Personal information
- Full name: Tony Roy Sinclair
- Date of birth: 5 March 1985 (age 40)
- Place of birth: Lewisham, England
- Position(s): Defender

Team information
- Current team: Dulwich Hamlet
- Number: 13

Youth career
- 2001–2003: Gillingham

Senior career*
- Years: Team / Apps / (Gls)
- 2004–2006: Beckenham Town
- 2006–2007: Maidstone United
- 2006–2007: Beckenham Town
- 2006–2007: Fisher Athletic
- 2007–2009: Welling United / 56 / (3)
- 2009–2010: Woking / 42 / (0)
- 2010–2011: Gillingham / 20 / (0)
- 2011–2012: Lincoln City / 21 / (0)
- 2012–2013: Carshalton Athletic / 1 / (0)
- 2012: Dulwich Hamlet / 1 / (0)
- 2013–2014: Greenwich Borough
- 2013–2015: Carshalton Athletic
- 2015–: Carshalton Athletic

= Tony Sinclair (footballer) =

English footballer

Tony Roy Sinclair (born 5 March 1985) is an English footballer who plays for Carshalton Athletic as a defender.

==Career==
Sinclair began his career in the youth structure at Gillingham, starting the first year of his scholarship in July 2001 and departing at the end of two years in 2003.

In the summer of 2006, he joined Maidstone United from Beckenham Town. However, he failed to appear for the club's opening Isthmian League Division One South fixture at Hastings United on 17 August 2006 and following discussions with him, on 21 August 2006 the club decided they no longer required his services.

Sinclair signed a one-year contract with Gillingham in July 2010 after impressing on trial, returning to the club where he was a trainee as a teenager. He has also spent time on the books of Beckenham Town, Fisher Athletic, Woking and Welling United. Sinclair made his debut for Gillingham on 7 August 2010, in a home 1–1 draw against Cheltenham Town.

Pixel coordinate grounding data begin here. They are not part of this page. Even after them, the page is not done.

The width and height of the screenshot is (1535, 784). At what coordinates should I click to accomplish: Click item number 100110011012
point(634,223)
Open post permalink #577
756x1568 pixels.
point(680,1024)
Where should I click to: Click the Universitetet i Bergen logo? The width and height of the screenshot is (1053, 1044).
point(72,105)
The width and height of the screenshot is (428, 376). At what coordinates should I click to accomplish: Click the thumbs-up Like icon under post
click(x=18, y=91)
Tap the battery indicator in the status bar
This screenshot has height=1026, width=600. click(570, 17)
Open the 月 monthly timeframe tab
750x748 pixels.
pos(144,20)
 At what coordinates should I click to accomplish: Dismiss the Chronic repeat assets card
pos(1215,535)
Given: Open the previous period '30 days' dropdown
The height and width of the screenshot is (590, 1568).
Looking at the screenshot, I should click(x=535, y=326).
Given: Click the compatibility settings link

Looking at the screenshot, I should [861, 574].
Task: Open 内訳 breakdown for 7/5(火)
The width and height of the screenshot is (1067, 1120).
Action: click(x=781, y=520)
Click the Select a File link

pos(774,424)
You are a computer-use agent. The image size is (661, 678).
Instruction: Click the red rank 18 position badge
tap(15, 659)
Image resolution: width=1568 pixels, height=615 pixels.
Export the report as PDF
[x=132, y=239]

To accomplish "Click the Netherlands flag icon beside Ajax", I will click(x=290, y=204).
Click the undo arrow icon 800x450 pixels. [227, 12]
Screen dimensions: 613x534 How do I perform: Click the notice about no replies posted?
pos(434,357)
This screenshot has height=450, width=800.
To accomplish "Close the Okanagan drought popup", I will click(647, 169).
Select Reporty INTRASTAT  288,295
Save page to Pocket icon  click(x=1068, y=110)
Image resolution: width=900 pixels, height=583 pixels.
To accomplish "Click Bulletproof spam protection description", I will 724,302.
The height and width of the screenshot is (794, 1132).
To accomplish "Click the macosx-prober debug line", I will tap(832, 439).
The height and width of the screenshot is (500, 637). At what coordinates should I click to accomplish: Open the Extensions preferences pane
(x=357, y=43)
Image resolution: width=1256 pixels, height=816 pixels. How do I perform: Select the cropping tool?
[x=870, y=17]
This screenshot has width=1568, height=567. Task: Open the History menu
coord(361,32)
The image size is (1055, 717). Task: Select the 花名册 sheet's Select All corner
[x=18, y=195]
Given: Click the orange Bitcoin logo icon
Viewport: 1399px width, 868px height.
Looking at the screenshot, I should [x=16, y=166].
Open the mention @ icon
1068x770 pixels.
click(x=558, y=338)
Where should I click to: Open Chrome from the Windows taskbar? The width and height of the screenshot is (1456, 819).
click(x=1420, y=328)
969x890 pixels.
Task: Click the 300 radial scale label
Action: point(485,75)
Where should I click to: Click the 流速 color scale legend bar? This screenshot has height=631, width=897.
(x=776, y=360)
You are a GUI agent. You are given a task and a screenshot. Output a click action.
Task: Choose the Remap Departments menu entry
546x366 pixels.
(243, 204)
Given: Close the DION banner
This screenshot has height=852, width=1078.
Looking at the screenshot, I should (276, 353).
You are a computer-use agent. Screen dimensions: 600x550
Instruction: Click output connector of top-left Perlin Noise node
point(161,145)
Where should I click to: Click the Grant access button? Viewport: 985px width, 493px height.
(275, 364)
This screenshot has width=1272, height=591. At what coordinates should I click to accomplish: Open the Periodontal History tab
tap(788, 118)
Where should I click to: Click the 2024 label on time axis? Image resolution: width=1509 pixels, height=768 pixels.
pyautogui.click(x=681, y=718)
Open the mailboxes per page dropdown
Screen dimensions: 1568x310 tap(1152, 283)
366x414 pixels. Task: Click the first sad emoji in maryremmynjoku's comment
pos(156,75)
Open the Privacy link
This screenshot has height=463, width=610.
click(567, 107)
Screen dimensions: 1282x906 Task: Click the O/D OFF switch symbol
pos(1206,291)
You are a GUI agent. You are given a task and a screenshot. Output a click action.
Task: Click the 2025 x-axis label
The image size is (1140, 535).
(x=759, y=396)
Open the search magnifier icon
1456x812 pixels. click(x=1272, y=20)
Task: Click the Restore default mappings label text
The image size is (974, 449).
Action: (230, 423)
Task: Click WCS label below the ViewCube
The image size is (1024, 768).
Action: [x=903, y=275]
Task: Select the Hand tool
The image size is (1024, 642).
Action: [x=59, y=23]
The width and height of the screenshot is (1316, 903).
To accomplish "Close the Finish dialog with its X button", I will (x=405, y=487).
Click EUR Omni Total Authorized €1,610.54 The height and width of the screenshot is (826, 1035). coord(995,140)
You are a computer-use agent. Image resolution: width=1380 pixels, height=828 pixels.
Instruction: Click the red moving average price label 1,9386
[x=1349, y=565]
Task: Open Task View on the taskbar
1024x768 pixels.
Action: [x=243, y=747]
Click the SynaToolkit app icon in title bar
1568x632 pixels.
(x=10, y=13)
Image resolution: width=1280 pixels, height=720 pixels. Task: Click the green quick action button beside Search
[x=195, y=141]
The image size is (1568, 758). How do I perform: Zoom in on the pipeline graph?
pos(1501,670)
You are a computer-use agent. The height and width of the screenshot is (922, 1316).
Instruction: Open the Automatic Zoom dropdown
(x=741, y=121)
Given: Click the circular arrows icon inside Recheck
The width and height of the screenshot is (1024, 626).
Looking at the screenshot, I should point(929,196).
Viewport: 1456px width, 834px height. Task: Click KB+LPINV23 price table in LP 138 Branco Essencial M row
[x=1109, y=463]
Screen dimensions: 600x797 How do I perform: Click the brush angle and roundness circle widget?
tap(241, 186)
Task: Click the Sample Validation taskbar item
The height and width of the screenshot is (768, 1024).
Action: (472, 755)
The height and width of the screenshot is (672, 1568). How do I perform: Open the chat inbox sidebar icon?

In July 2011, Sinclair was released by Gillingham and signed a one-year deal with Conference National side Lincoln City.

After a spell at Carshalton Athletic, Sinclair made his debut for Dulwich Hamlet in the 5-0 Isthmian League defeat at Maidstone United on 13 October 2012. Unfortunately, just four days later, he was forced to limp off injured after only 12 minutes of his second game, a 2-1 Ishmian League Cup victory at Eastbourne Borough. The injury was diagnosed as a ruptured meniscus and would keep him out of action for the remainder of the season.